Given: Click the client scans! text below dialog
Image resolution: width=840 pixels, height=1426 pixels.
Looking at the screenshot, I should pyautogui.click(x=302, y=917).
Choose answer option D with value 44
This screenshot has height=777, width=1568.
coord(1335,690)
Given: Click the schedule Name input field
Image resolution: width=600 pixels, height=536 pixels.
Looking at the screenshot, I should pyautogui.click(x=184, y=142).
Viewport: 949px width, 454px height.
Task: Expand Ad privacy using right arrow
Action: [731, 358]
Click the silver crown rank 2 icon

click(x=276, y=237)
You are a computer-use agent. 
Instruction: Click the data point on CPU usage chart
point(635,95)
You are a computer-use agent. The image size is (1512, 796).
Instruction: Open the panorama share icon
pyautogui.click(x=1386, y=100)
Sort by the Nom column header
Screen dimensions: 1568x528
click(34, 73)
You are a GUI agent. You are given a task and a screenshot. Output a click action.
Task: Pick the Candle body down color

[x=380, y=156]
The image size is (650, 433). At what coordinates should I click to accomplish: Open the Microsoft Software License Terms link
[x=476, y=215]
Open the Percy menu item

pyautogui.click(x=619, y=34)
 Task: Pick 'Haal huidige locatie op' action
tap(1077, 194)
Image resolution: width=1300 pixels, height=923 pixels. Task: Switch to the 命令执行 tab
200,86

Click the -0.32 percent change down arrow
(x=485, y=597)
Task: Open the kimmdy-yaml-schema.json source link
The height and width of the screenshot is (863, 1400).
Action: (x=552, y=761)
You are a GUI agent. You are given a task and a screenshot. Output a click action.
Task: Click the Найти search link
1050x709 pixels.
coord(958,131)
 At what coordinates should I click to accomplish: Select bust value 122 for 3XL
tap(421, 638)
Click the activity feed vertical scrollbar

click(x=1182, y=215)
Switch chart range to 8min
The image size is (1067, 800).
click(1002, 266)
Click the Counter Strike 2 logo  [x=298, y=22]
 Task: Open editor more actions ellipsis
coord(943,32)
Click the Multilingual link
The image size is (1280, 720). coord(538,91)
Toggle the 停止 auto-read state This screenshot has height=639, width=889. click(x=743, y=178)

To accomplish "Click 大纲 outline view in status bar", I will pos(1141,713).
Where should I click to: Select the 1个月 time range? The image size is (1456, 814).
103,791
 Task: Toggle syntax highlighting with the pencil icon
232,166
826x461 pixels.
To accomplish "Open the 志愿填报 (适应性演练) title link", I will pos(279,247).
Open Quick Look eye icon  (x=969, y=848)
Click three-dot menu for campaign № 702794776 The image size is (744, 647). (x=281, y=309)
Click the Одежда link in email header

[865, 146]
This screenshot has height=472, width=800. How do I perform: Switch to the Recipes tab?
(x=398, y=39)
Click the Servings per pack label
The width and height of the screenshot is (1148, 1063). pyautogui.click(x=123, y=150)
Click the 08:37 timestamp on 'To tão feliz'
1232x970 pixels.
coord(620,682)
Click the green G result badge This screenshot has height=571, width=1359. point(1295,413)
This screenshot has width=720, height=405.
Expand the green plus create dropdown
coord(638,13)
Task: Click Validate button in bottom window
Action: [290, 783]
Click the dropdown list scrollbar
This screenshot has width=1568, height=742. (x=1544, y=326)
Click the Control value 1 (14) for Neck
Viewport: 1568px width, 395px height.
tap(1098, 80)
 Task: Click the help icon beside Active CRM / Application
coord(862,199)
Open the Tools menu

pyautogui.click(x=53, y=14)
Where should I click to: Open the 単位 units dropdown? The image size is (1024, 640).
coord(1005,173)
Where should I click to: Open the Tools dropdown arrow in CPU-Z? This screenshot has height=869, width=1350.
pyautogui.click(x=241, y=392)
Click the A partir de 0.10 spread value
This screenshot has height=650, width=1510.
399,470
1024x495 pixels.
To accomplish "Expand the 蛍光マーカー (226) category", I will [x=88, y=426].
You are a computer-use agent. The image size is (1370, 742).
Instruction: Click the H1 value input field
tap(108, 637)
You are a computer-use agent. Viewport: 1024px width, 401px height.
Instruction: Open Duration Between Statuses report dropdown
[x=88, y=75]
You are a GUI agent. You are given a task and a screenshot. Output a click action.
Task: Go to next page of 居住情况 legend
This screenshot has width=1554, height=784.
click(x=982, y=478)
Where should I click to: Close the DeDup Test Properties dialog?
· · · · ·
**Task directions:** Copy the listing above out again in its entirety, exactly as written.

**The answer:**
Given: Click the client scans! text below dialog
Image resolution: width=840 pixels, height=1426 pixels.
Looking at the screenshot, I should pyautogui.click(x=302, y=917).
Choose answer option D with value 44
This screenshot has height=777, width=1568.
coord(1335,690)
Given: Click the schedule Name input field
Image resolution: width=600 pixels, height=536 pixels.
Looking at the screenshot, I should pyautogui.click(x=184, y=142).
Viewport: 949px width, 454px height.
Task: Expand Ad privacy using right arrow
Action: [731, 358]
Click the silver crown rank 2 icon

click(x=276, y=237)
You are a computer-use agent. 
Instruction: Click the data point on CPU usage chart
point(635,95)
You are a computer-use agent. The image size is (1512, 796).
Instruction: Open the panorama share icon
pyautogui.click(x=1386, y=100)
Sort by the Nom column header
Screen dimensions: 1568x528
click(34, 73)
You are a GUI agent. You are given a task and a screenshot. Output a click action.
Task: Pick the Candle body down color

[x=380, y=156]
The image size is (650, 433). At what coordinates should I click to accomplish: Open the Microsoft Software License Terms link
[x=476, y=215]
Open the Percy menu item

pyautogui.click(x=619, y=34)
 Task: Pick 'Haal huidige locatie op' action
tap(1077, 194)
Image resolution: width=1300 pixels, height=923 pixels. Task: Switch to the 命令执行 tab
200,86

Click the -0.32 percent change down arrow
(x=485, y=597)
Task: Open the kimmdy-yaml-schema.json source link
The height and width of the screenshot is (863, 1400).
Action: (x=552, y=761)
You are a GUI agent. You are given a task and a screenshot. Output a click action.
Task: Click the Найти search link
1050x709 pixels.
coord(958,131)
 At what coordinates should I click to accomplish: Select bust value 122 for 3XL
tap(421, 638)
Click the activity feed vertical scrollbar

click(x=1182, y=215)
Switch chart range to 8min
The image size is (1067, 800).
click(1002, 266)
Click the Counter Strike 2 logo  [x=298, y=22]
 Task: Open editor more actions ellipsis
coord(943,32)
Click the Multilingual link
The image size is (1280, 720). coord(538,91)
Toggle the 停止 auto-read state This screenshot has height=639, width=889. click(x=743, y=178)

To accomplish "Click 大纲 outline view in status bar", I will pos(1141,713).
Where should I click to: Select the 1个月 time range? The image size is (1456, 814).
103,791
 Task: Toggle syntax highlighting with the pencil icon
232,166
826x461 pixels.
To accomplish "Open the 志愿填报 (适应性演练) title link", I will pos(279,247).
Open Quick Look eye icon  (x=969, y=848)
Click three-dot menu for campaign № 702794776 The image size is (744, 647). (x=281, y=309)
Click the Одежда link in email header

[865, 146]
This screenshot has height=472, width=800. How do I perform: Switch to the Recipes tab?
(x=398, y=39)
Click the Servings per pack label
The width and height of the screenshot is (1148, 1063). pyautogui.click(x=123, y=150)
Click the 08:37 timestamp on 'To tão feliz'
1232x970 pixels.
coord(620,682)
Click the green G result badge This screenshot has height=571, width=1359. point(1295,413)
This screenshot has width=720, height=405.
Expand the green plus create dropdown
coord(638,13)
Task: Click Validate button in bottom window
Action: [290, 783]
Click the dropdown list scrollbar
This screenshot has width=1568, height=742. (x=1544, y=326)
Click the Control value 1 (14) for Neck
Viewport: 1568px width, 395px height.
tap(1098, 80)
 Task: Click the help icon beside Active CRM / Application
coord(862,199)
Open the Tools menu

pyautogui.click(x=53, y=14)
Where should I click to: Open the 単位 units dropdown? The image size is (1024, 640).
coord(1005,173)
Where should I click to: Open the Tools dropdown arrow in CPU-Z? This screenshot has height=869, width=1350.
pyautogui.click(x=241, y=392)
Click the A partir de 0.10 spread value
This screenshot has height=650, width=1510.
399,470
1024x495 pixels.
To accomplish "Expand the 蛍光マーカー (226) category", I will [x=88, y=426].
You are a computer-use agent. The image size is (1370, 742).
Instruction: Click the H1 value input field
tap(108, 637)
You are a computer-use agent. Viewport: 1024px width, 401px height.
Instruction: Open Duration Between Statuses report dropdown
[x=88, y=75]
You are a GUI agent. You are given a task and a screenshot. Output a click action.
Task: Go to next page of 居住情况 legend
This screenshot has width=1554, height=784.
click(x=982, y=478)
Where should I click to: Close the DeDup Test Properties dialog?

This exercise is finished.